**Problem to work on:**
Write out exactly the lines of the entries below from the one holding "Where should I click to: Open the Web" to the one holding "Click the Dialpad", inclusive, and leave out all other lines.

+--

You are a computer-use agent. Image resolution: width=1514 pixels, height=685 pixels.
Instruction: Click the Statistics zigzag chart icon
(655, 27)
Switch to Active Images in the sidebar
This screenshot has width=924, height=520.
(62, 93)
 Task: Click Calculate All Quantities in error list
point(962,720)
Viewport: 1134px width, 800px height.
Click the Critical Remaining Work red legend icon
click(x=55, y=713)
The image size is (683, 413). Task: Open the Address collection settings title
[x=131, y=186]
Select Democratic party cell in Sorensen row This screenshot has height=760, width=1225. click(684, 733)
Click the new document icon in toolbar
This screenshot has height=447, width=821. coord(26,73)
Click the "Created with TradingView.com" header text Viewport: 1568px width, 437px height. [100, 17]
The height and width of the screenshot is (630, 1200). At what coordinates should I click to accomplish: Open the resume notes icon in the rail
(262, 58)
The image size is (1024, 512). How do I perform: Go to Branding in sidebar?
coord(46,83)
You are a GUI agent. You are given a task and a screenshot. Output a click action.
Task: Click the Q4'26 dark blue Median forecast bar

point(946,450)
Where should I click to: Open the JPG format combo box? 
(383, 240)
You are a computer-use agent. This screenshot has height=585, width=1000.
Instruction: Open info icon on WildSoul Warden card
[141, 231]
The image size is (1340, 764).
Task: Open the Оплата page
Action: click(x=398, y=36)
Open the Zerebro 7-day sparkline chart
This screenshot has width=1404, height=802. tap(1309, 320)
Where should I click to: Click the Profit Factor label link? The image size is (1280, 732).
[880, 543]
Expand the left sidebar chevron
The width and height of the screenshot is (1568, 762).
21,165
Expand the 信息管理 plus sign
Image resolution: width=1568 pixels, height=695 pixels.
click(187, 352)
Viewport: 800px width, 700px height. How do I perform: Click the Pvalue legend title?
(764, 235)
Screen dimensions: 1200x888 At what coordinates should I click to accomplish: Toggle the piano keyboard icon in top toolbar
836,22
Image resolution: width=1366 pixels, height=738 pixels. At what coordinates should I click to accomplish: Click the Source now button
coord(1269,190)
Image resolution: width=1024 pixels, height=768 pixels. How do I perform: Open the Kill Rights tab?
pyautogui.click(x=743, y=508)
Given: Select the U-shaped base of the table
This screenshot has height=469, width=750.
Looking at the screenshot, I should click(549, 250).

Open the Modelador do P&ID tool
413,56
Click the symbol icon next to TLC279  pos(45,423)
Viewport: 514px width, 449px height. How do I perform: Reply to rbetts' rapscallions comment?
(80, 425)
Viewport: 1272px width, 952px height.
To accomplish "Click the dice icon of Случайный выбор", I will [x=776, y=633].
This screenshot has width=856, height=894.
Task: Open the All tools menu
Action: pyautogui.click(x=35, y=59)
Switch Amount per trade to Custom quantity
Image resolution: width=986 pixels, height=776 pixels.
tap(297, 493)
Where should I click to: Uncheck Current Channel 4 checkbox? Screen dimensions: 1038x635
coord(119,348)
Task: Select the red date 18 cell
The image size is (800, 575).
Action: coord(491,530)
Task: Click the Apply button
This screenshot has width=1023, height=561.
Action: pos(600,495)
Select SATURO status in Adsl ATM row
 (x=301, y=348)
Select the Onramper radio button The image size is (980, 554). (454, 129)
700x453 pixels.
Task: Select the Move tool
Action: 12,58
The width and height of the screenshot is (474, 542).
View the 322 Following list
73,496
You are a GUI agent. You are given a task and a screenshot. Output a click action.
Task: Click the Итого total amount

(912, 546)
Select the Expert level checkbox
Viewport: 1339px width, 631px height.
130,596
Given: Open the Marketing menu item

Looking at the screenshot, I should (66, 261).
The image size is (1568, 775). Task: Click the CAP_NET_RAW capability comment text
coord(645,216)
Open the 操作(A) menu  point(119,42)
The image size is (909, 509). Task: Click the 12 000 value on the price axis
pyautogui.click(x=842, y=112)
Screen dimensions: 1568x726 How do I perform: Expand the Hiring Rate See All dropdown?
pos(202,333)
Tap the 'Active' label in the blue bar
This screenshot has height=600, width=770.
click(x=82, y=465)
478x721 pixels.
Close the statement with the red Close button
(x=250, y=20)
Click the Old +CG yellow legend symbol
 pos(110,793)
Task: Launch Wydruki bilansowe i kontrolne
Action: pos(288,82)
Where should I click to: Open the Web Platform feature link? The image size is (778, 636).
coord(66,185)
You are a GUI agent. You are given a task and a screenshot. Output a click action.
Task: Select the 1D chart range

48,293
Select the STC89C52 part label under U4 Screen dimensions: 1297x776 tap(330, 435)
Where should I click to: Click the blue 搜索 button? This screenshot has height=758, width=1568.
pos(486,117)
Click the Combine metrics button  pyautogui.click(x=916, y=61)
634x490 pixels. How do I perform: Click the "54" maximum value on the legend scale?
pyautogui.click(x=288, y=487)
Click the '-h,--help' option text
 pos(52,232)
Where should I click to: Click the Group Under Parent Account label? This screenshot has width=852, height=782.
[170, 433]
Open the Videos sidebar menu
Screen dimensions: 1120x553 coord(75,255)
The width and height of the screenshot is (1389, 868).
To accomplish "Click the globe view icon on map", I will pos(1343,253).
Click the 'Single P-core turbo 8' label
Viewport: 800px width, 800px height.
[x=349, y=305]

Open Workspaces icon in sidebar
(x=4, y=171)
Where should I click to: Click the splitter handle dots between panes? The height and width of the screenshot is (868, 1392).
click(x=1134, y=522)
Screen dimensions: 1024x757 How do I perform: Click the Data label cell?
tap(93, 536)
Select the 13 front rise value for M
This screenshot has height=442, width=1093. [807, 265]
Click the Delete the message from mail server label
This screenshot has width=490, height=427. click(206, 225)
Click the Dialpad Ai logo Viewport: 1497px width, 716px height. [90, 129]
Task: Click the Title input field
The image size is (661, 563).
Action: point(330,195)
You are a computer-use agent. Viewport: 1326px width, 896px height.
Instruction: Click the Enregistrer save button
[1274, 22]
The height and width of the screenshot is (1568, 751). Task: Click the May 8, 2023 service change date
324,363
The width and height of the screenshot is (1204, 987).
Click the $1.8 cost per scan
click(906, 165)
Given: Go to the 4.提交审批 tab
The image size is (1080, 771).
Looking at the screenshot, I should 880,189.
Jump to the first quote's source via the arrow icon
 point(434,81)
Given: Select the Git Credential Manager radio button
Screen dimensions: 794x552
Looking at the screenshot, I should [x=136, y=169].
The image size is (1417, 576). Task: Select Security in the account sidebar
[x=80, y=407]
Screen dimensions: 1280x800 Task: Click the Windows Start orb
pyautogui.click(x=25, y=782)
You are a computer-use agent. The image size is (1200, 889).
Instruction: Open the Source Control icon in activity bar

+--

**Task solution:**
Where should I click to: Open the Web Platform feature link? The image size is (778, 636).
coord(66,185)
You are a GUI agent. You are given a task and a screenshot. Output a click action.
Task: Select the 1D chart range

48,293
Select the STC89C52 part label under U4 Screen dimensions: 1297x776 tap(330, 435)
Where should I click to: Click the blue 搜索 button? This screenshot has height=758, width=1568.
pos(486,117)
Click the Combine metrics button  pyautogui.click(x=916, y=61)
634x490 pixels. How do I perform: Click the "54" maximum value on the legend scale?
pyautogui.click(x=288, y=487)
Click the '-h,--help' option text
 pos(52,232)
Where should I click to: Click the Group Under Parent Account label? This screenshot has width=852, height=782.
[170, 433]
Open the Videos sidebar menu
Screen dimensions: 1120x553 coord(75,255)
The width and height of the screenshot is (1389, 868).
To accomplish "Click the globe view icon on map", I will pos(1343,253).
Click the 'Single P-core turbo 8' label
Viewport: 800px width, 800px height.
[x=349, y=305]

Open Workspaces icon in sidebar
(x=4, y=171)
Where should I click to: Click the splitter handle dots between panes? The height and width of the screenshot is (868, 1392).
click(x=1134, y=522)
Screen dimensions: 1024x757 How do I perform: Click the Data label cell?
tap(93, 536)
Select the 13 front rise value for M
This screenshot has height=442, width=1093. [807, 265]
Click the Delete the message from mail server label
This screenshot has width=490, height=427. click(206, 225)
Click the Dialpad Ai logo Viewport: 1497px width, 716px height. [90, 129]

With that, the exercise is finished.